Issue Archive
President’s Column: Four Amazing Years
Remember the book, Oh, the Places You’ll Go!, by Dr. Seuss? It promises that the future holds wonderful heights and sights, but urges the reader “to be dexterous and deft. And never mix up your right foot with your left.” The sneakers, Dr. Seuss points out, sometimes leak. a The title refrain goes through my mind as I look back at my four amazing years as Hadassah’s national president. I want to thank you for enabling me to have the experience of my life. Sure, it was hard work—16-hour workdays crammed with meetings, papers, speaking engagements and travel. But every day included intellectual challenges, fascinating and inspiring people and, most of all, the energizing mission of building the Jewish people and Israel.

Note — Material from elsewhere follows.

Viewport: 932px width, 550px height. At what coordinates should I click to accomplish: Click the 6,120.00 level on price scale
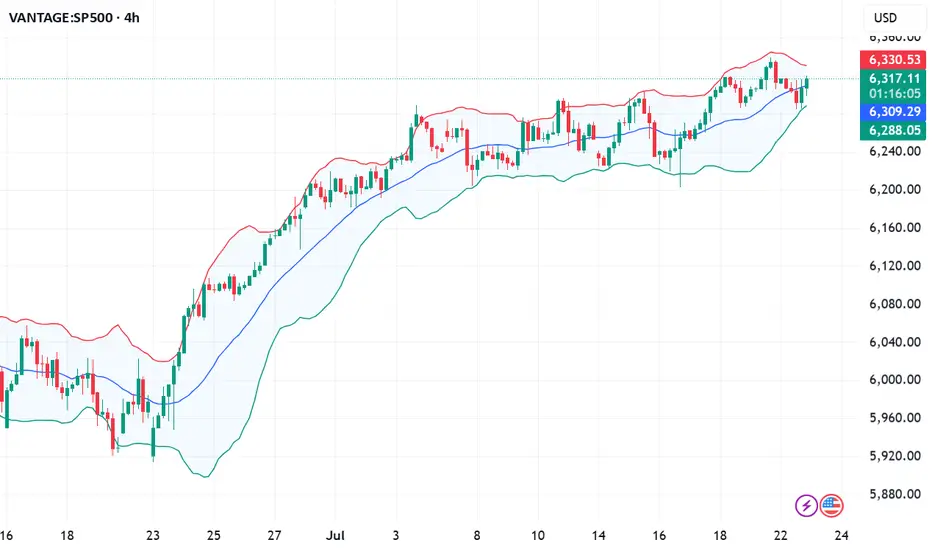895,266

Oh, the places I’ve gone! Take Baku, Azerbaijan. Before I got there, I didn’t know much about the 1,500-year-old Jewish community of the Caucasus Mountains. But representing Hadassah, I could offer expertise in organizing health and educational institutions.

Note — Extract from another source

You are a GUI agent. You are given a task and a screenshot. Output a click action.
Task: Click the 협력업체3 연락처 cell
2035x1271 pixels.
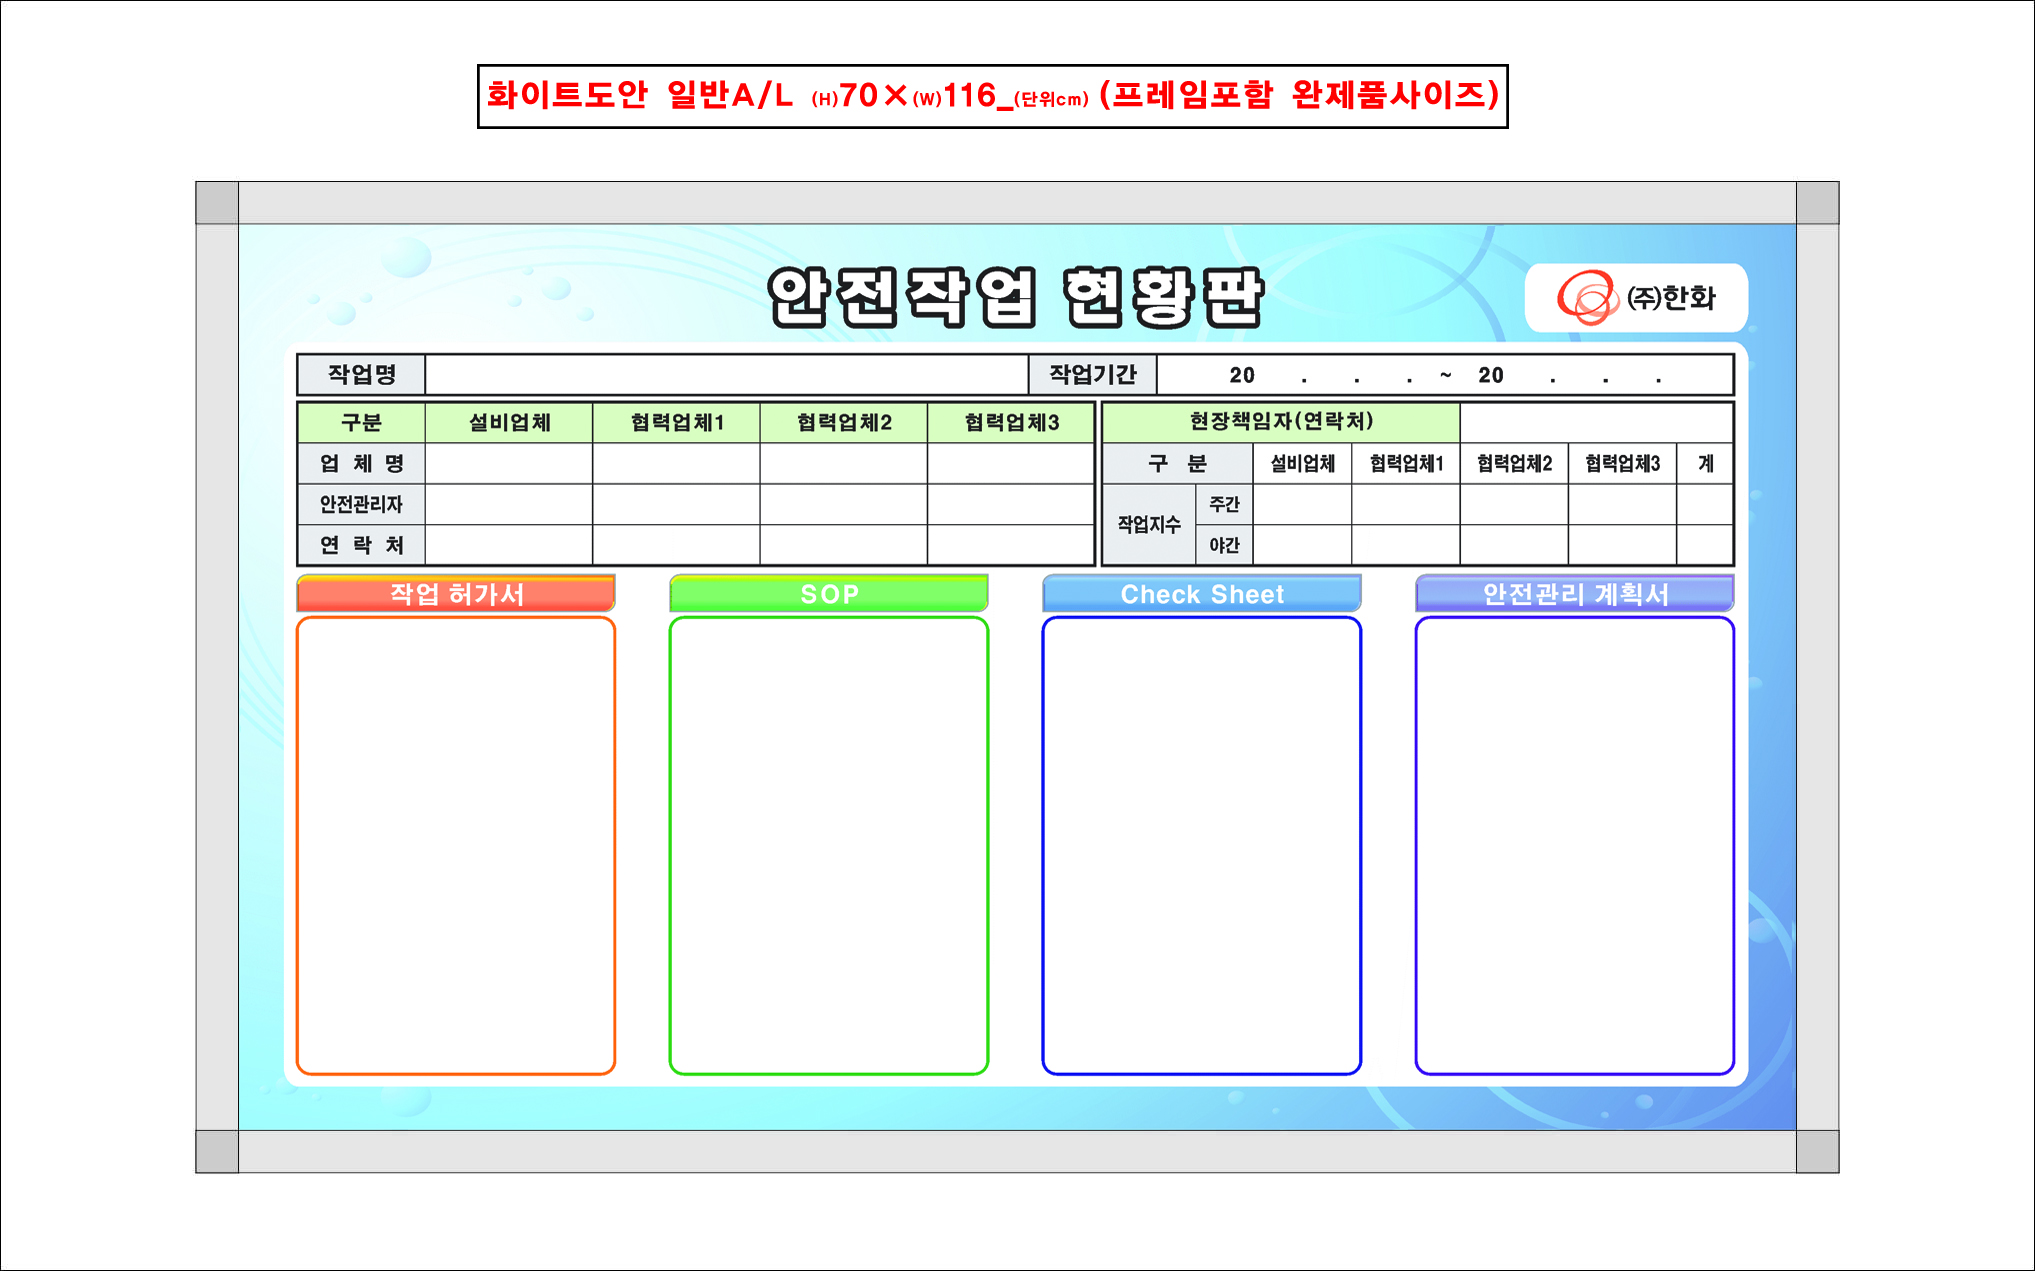1010,545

When I began my term, Israel was in the midst of the second intifada. I remember standing in the pediatric intensive care unit of Hadassah Hospital by the bedside of unconscious 6-year-old Esther Zargari, who had sustained a lung injury from a terrorist bomb. What joy it was when Esther, for whom one of our physicians came up with an innovative treatment, woke up. Ten days later, she began first grade. I was in Israel when 60 Minutes, the television news program, lauded our medical center as an “island of peace.” And I was at the opening of the Sidney and Judy Swartz Center for Emergency Medicine and the cornerstone ceremony for the new Sarah Wetsman Davidson Tower (see story, page 83). And you were with me.
This year, on Independence Day in Israel, Hadassah College Jerusalem President Nava Ben-Zvi earned tremendous applause when she lit one of the 12 torches at the national ceremony on Mount Herzl. In the last four years, the college has doubled in size and its reputation for excellence has spread. What delights me most is having the school recognized for its democratization of higher education, making top schooling available to students of great potential who otherwise might not have gone to college.
I’ve watched runners at Hadassah-Neurim Youth Aliyah Village try out the new Olympic-caliber track at the Marlene E. Post Sports Center. I’ve heard new immigrant teens performing Mozart in the Bonnie Lipton Center for Performing Arts at Meir Shfeya Youth Village and lifted my glass to Youth Aliyah and its work at the village’s winery.
Four years ago, Young Judaea’s Israel programs were constrained because we had outgrown our physical plant. In the darkest days of the intifada, we broke ground for the Judaean Youth Hostel and the Beit Ar-El educational center. As the psalmist wrote, “Those who plant with tears will reap with joy.” Our new building is filling with young, committed Jews who are our future.
In the wake of Hurricane Katrina, we sent aid to Hadassah members in New Orleans and the community at large. Because of our commitment to health and freedom of inquiry, we pushed for stem cell research. In this effort, we could point with pride to the groundbreaking work in that field being done at the Hadassah Medical Center.
Many of my goals reflect what I have heard from you, at town meetings and over late-night cups of coffee. The national board has helped nurture Hadassah into an organization that is truly “national”—in energetic small communities like Wichita Falls, Texas, and in fast-growing areas in Florida and Arizona. Our incoming leader, Nancy Falchuk, will be the first national president from Boston, and we have vice presidents from various regions.
Hadassah’s president gets to call the Israeli prime minister’s cell phone and goes to the White House Hanukka party. I always knew this wasn’t about me but about Hadassah, a movement that continues to earn so much respect. No job can ever surpass the one I’ve had for the last four years. I wish Nancy great success as she walks in the footsteps of Henrietta Szold. I know she’s already got her sneakers tied on. Oh, the places you’ll go!